Problem to work on
Copy the records from the line that has "[Rank] (84, 321)" through the line that has "ساتوقەڵا (368, 647)", replacing "Kontakt" with "Contact" and keeping everything else the same.
### Supplied data ###
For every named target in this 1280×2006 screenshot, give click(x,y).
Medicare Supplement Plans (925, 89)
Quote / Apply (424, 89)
###
### Supplied data ###
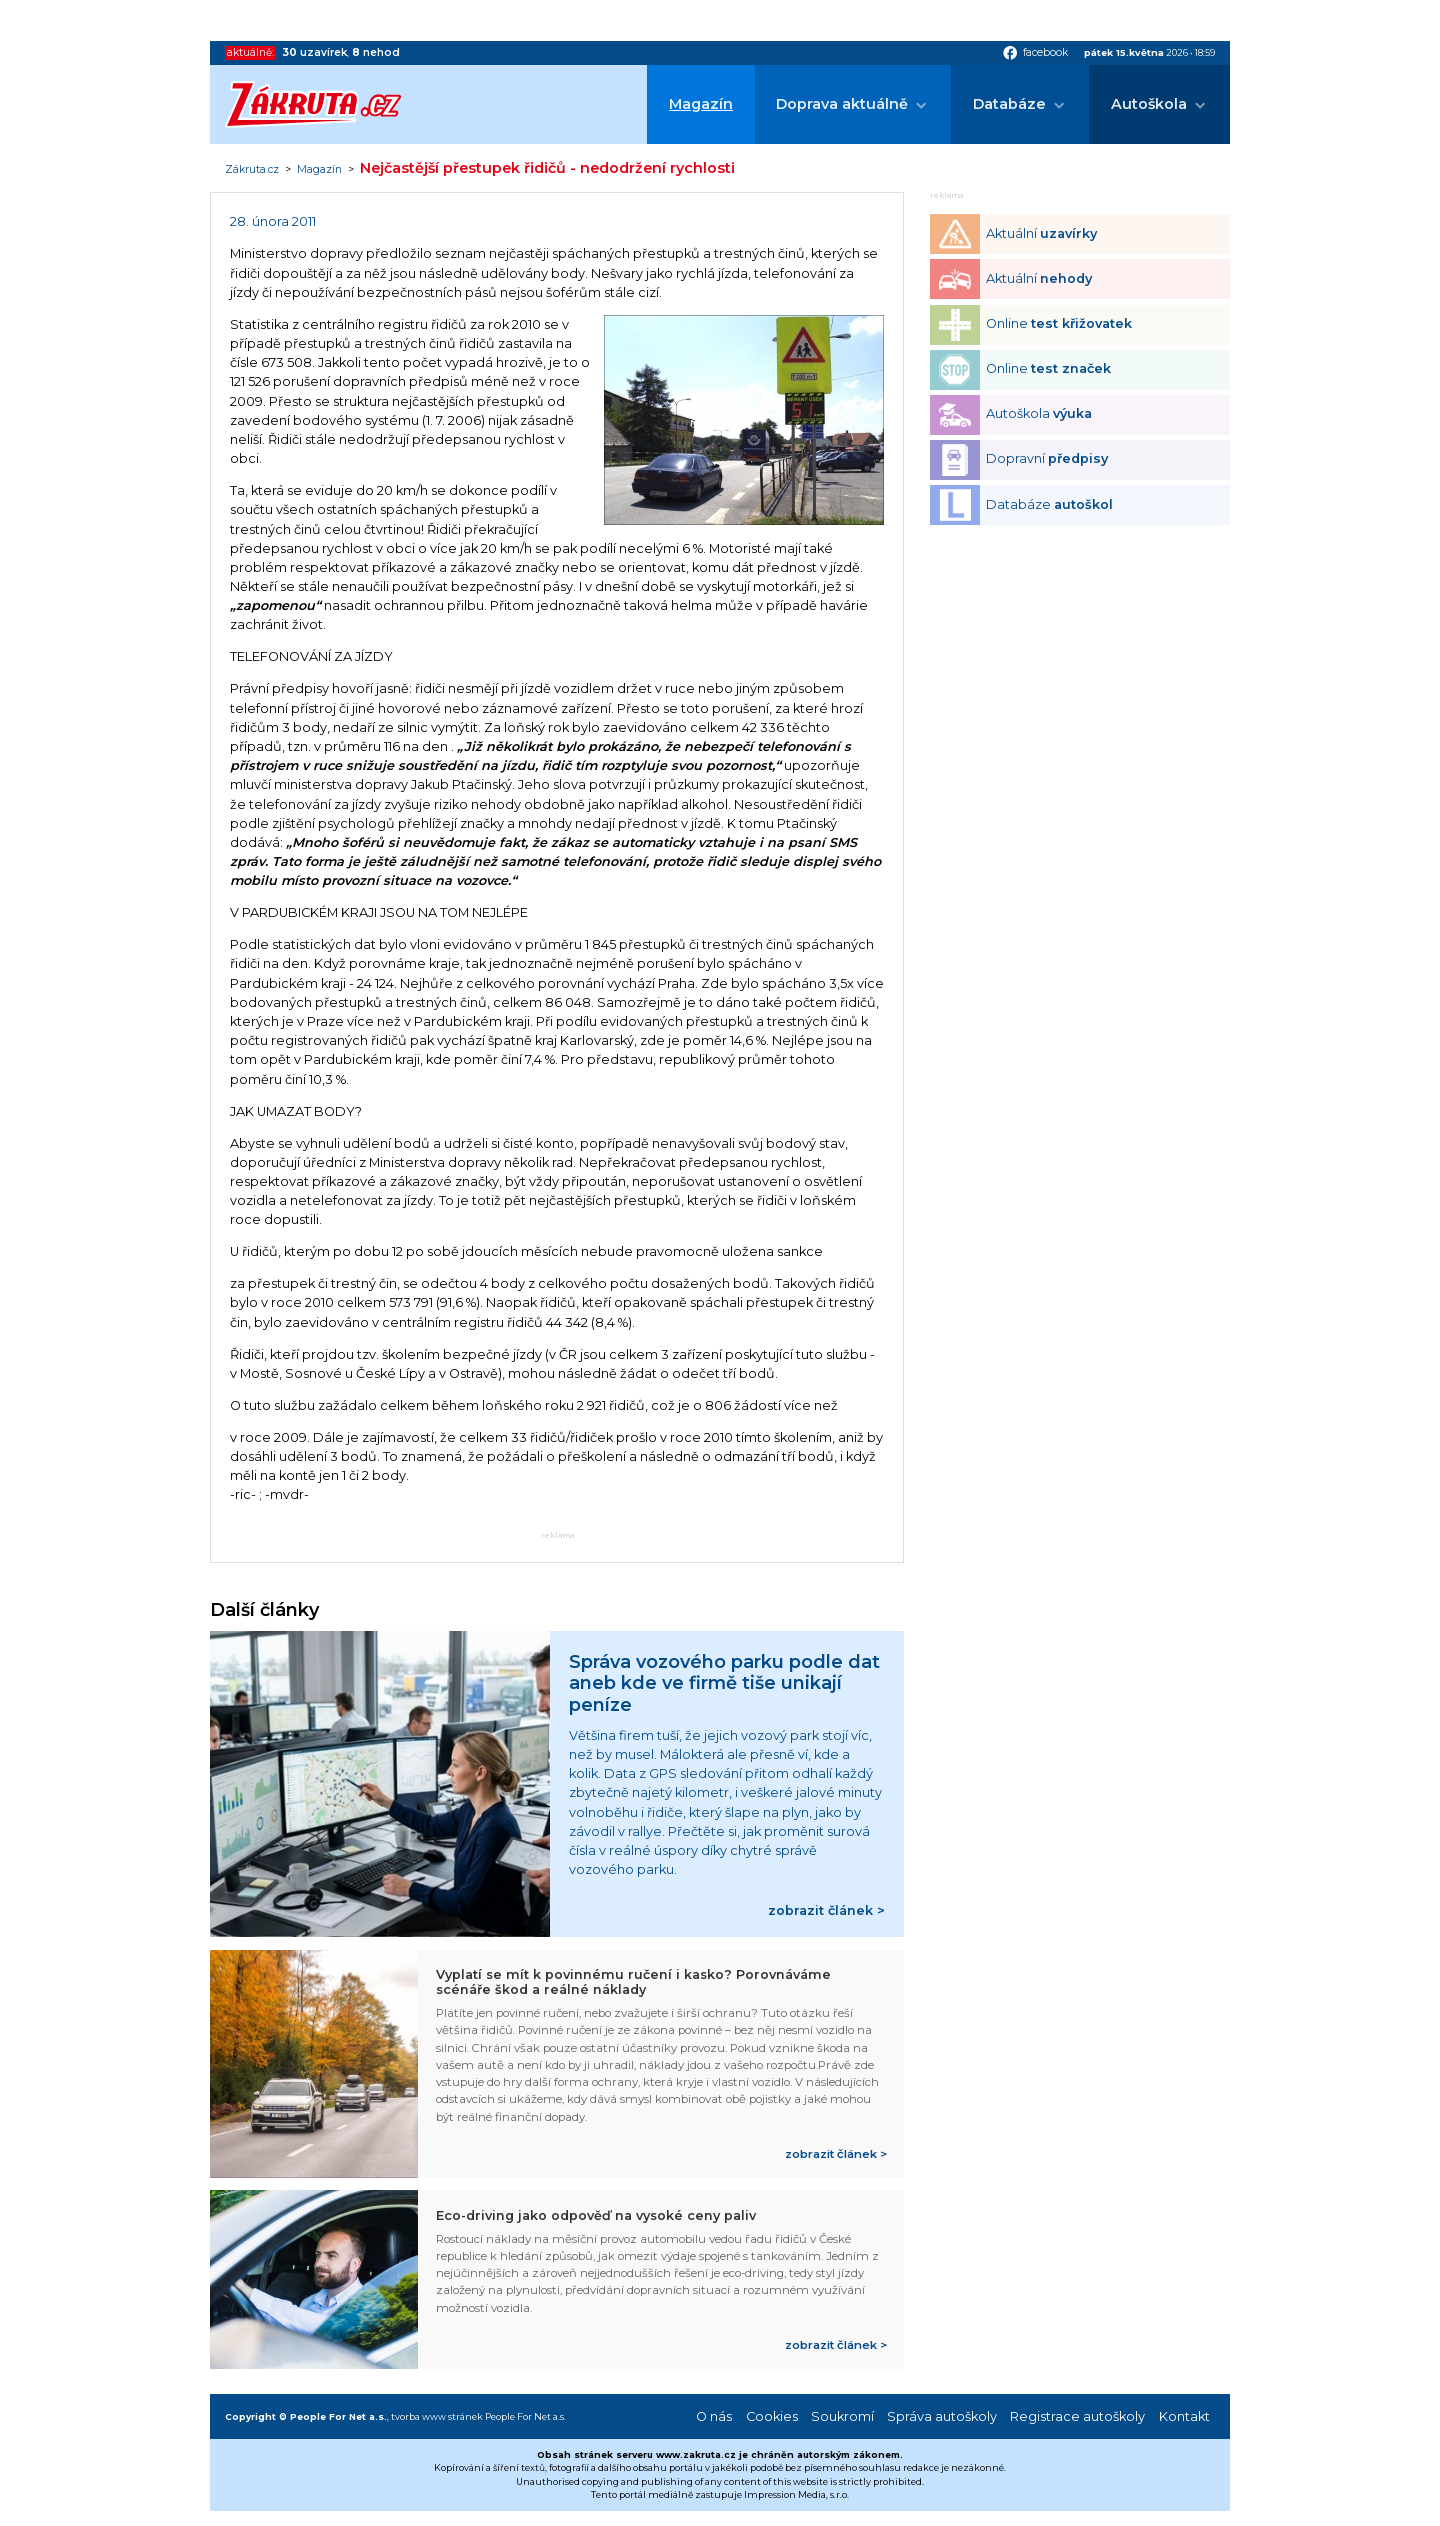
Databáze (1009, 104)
###
### Supplied data ###
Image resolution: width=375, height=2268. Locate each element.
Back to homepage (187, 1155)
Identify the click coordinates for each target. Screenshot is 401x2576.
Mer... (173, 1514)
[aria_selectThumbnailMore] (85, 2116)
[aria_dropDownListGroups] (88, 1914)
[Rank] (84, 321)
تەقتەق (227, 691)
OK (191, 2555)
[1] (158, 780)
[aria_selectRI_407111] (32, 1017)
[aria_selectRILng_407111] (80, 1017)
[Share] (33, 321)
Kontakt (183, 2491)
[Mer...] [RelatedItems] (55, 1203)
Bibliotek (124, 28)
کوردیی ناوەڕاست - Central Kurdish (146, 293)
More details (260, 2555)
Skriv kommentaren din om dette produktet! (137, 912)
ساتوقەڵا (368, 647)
###
Exercise result
[Rank] (84, 321)
تەقتەق (227, 691)
OK (191, 2555)
[1] (158, 780)
[aria_selectRI_407111] (32, 1017)
[aria_selectRILng_407111] (80, 1017)
[Share] (33, 321)
Contact (183, 2491)
[Mer...] [RelatedItems] (55, 1203)
Bibliotek (124, 28)
کوردیی ناوەڕاست - Central Kurdish (146, 293)
More details (260, 2555)
Skriv kommentaren din om dette produktet! (137, 912)
ساتوقەڵا (368, 647)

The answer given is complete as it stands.